Jest nieprawdopodobne, by świecka myśl lub relatywizm moralny zaoferowały jakąś skuteczną odpowiedź. Wśród ludzi religijnych znajdziemy zmiany poglądów dzięki reinterpretacji samych tekstów świętych. Musi istnieć Teologia Innego: skomplikowane zrozumienie biblijne o tym, jak zobaczyć Boga w twarzy obcego. To właśnie robi Sacks.


. . . Czytane w uproszczeniu rywalizacje między rodzeństwem w Biblii [Brooks podaje przykład Izaaka i Iszmaela] wydają się być jedynie opowieściami o zwycięstwie lub porażce – Izaaka nad Iszmaelem. Ale wszystkie trzy religie abrahamowe mają wyrafinowane, wielowarstwowe tradycje interpretacyjne, które podważają fundamentalistyczne odczytywanie.  


. . . Pojednanie między miłością a sprawiedliwością nie jest proste, ale dla wierzących teksty, czytane właściwie, wskazują drogę. Wielkim wkładem Sacksa jest wskazanie, że odpowiedź na przemoc religijną zostanie prawdopodobnie znaleziona w samej religii wśród tych, którzy rozumieją, że religia zdobywa wpływy wtedy, kiedy odrzuca siłę.

Oczywiście jest tu wielkie pytanie: kto jest arbitrem tego, co jest “właściwym” odczytaniem pism świętych?

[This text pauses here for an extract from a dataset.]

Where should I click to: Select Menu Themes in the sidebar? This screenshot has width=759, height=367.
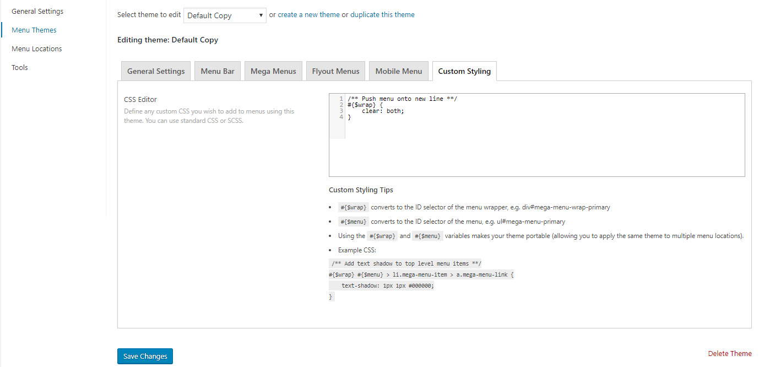[x=34, y=30]
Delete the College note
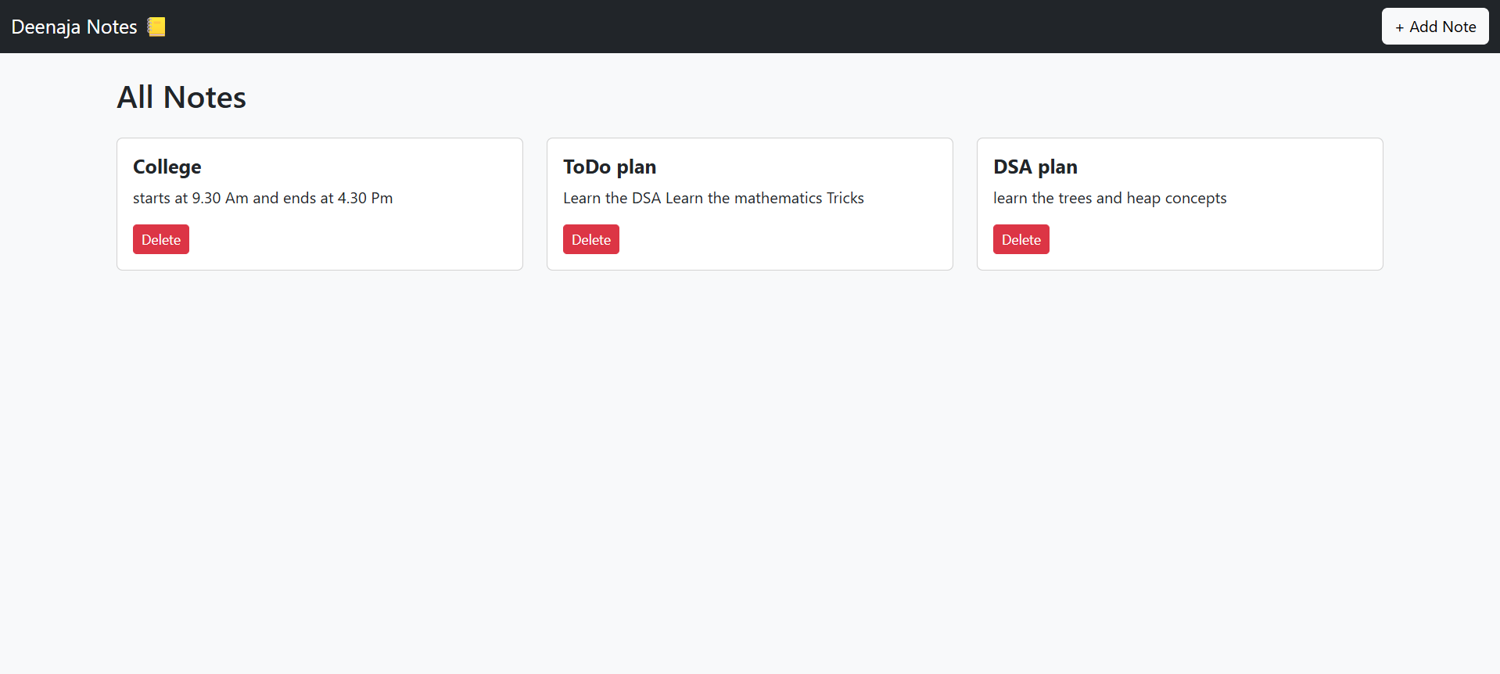 click(161, 239)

Najwyraźniej zarówno rabin Sacks, jak David Brooks uważają, że to oni są tymi arbitrami. Inni jednak nie zgadzają się: także wśród chrześcijan istnieją olbrzymie rozbieżności co do tego, jak interpretować pismo święte, a to, jak wszyscy wiemy, wymaga zmyślania. Pismo święte jest plastyczne i bez wysiłku można je rozciągnąć do łoża Prokrustowego własnych poglądów.

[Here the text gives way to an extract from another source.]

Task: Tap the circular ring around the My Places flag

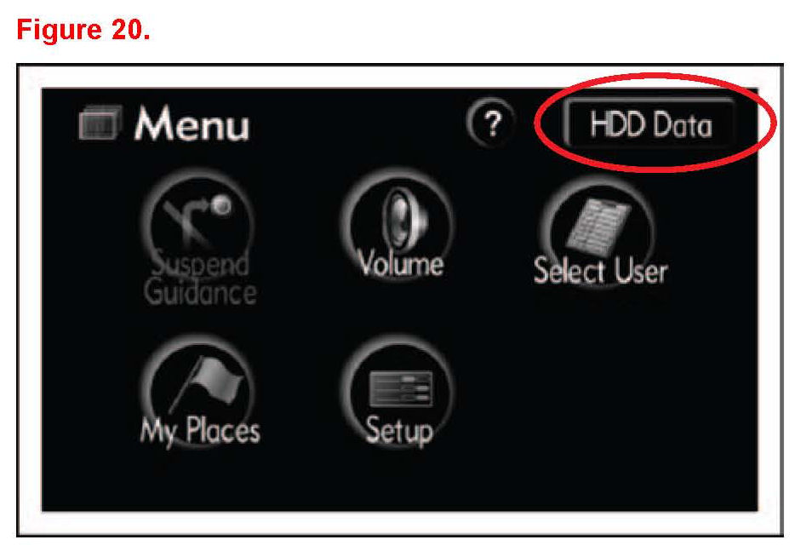Action: [x=199, y=393]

Tu chodzi jednak nie o to, jak interpretować Biblię, ale jak interpretować Koran. Jedni, jak Ayaan Hirsi Ali i Maajid Nawaz, argumentują, że bardziej dobrotliwa interpretacja tej książki jest niezbędna, by okiełznać islam ekstremistyczny. Może mają racje, ale przy skłonności muzułmanów do dosłownego odczytywania Koranu, będzie to długa i ciężka harówka. Tutaj, na przykład, są wyniki niedawnego sondażu Pew o wierzeniach muzułmańskich na całym świecie. Niestety, dane o kurczowym trzymaniu się Koranu pochodzą tylko z Afryki subsaharyjskiej, ale nie wątpię, że wyniki byłyby jeszcze wyższe na Bliskim Wschodzie:



W tej sytuacji, czy rzeczywiście da się zreinterpretować “Uderzajcie niewiernych” jako “Nieuderzajcie niewiernych!”??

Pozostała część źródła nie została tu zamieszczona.